The Minnesota Senate will vote Wednesday to put same-sex marriage on the ballot next year. The proposed constitutional amendment would define marriage as between one man and one woman. State law already bans same-sex marriage, but Republicans who control the Legislature fear courts could overturn the law without additional constitutional protection.
A House vote has not yet been scheduled, but the bill is expected to win approval in both houses of the Legislature. That would place the question before voters in the 2012 general election. DFL Gov. Mark Dayton does not have the authority to veto a proposed constitutional amendment.
Bill sponsor Rep. Steve Gottwalt, R-St. Cloud, and Rep. Steve Simon, DFL-St. Louis Park, debated the issue as part of the Minnesota Public Radio News series One on One.
SHOULD WE ALLOW SAME-SEX COUPLES TO GET MARRIED?
Rep. Steve Gottwalt: "This is not about hate, this is not about judgment, but it is about defining marriage. The question isn't can't they, or wouldn't they, or what harm would there be to others, it's about defining the term, and wanting to have the conversation with Minnesotans about what that means."
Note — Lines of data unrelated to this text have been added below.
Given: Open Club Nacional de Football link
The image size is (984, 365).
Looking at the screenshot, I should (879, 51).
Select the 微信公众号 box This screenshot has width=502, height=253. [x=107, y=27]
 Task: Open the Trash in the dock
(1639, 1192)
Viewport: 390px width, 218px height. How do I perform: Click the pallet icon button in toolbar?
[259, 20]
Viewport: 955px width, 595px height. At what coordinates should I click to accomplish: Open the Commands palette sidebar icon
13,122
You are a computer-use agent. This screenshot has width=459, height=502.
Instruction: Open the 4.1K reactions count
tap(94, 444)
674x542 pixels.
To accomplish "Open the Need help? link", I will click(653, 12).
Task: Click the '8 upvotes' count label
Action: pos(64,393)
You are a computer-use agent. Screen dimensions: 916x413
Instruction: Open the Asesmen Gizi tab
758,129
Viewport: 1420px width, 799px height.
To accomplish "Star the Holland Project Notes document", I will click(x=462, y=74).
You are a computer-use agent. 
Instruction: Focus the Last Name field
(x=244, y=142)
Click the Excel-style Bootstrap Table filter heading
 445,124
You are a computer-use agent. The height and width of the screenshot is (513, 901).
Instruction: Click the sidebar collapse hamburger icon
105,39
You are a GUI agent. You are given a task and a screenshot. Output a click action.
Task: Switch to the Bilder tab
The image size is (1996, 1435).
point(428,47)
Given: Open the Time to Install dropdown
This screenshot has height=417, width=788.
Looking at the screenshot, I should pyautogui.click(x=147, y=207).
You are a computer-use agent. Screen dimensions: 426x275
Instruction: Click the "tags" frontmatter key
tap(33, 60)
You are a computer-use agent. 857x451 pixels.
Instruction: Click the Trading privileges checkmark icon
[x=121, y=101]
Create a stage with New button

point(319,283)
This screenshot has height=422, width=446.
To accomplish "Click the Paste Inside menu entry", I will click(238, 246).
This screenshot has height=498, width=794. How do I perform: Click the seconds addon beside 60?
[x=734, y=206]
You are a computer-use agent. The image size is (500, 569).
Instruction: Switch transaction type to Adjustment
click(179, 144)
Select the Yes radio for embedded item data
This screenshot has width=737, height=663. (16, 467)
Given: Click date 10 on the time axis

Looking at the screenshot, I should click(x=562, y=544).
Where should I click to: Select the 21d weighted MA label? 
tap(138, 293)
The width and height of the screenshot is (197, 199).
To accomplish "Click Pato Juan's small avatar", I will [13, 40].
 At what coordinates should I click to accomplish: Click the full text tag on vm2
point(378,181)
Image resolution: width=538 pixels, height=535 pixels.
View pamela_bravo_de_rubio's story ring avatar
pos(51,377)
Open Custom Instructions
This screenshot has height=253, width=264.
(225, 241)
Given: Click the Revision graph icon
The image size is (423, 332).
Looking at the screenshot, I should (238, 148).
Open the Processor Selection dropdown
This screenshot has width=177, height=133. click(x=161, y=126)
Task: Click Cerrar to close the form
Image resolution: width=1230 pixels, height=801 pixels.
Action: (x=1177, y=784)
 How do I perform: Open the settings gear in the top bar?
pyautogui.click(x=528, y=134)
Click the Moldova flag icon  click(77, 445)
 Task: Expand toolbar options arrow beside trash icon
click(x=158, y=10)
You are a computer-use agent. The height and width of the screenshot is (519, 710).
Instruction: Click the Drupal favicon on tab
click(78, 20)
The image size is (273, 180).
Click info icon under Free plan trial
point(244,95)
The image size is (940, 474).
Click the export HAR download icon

Rep. Steve Simon: "There is no one I know of, who is either not getting married or is getting divorced because gay people in five states in the United States have the right to marry one another."
IS LIMITING MARRIAGE TO HETEROSEXUAL COUPLES AN APPROPRIATE USE OF THE CONSTITUTIONAL AMENDMENT PROCESS?
Gottwalt: "The problem we're trying to address is activist judges and politicians making the decisions. There are appeals in courts right now, and attempts by legislators, right now, to change the definition of marriage. We want Minnesotans to have an opportunity to discuss this and then vote and make the decision about whether this should be more permanently placed in Minnesota's constitution."
Simon: "We certainly shouldn't ever put people's basic human and civil rights up for a vote. One hundred and twenty years ago there's no question in my mind that if you would have put a lot of things to the voters, they would have made some very bad decisions. They might have outlawed the Catholic Church. They might have said that whites and blacks can't marry. I'm not convinced by the argument that you ought to just American Idol-style throw it to the voters."
WHAT ROLE DOES PUBLIC OPINION PLAY IN THIS ISSUE?
Gottwalt: "There are 30 other states in the nation that have felt this is important enough that they have put this in their constitutions."
Simon: "Over time ... we're going to look back, and we'll be a little bit ashamed about this debate, but we'll also be surprised that it was ever that big a deal. I predict that over the arc of time we will have marriage equality."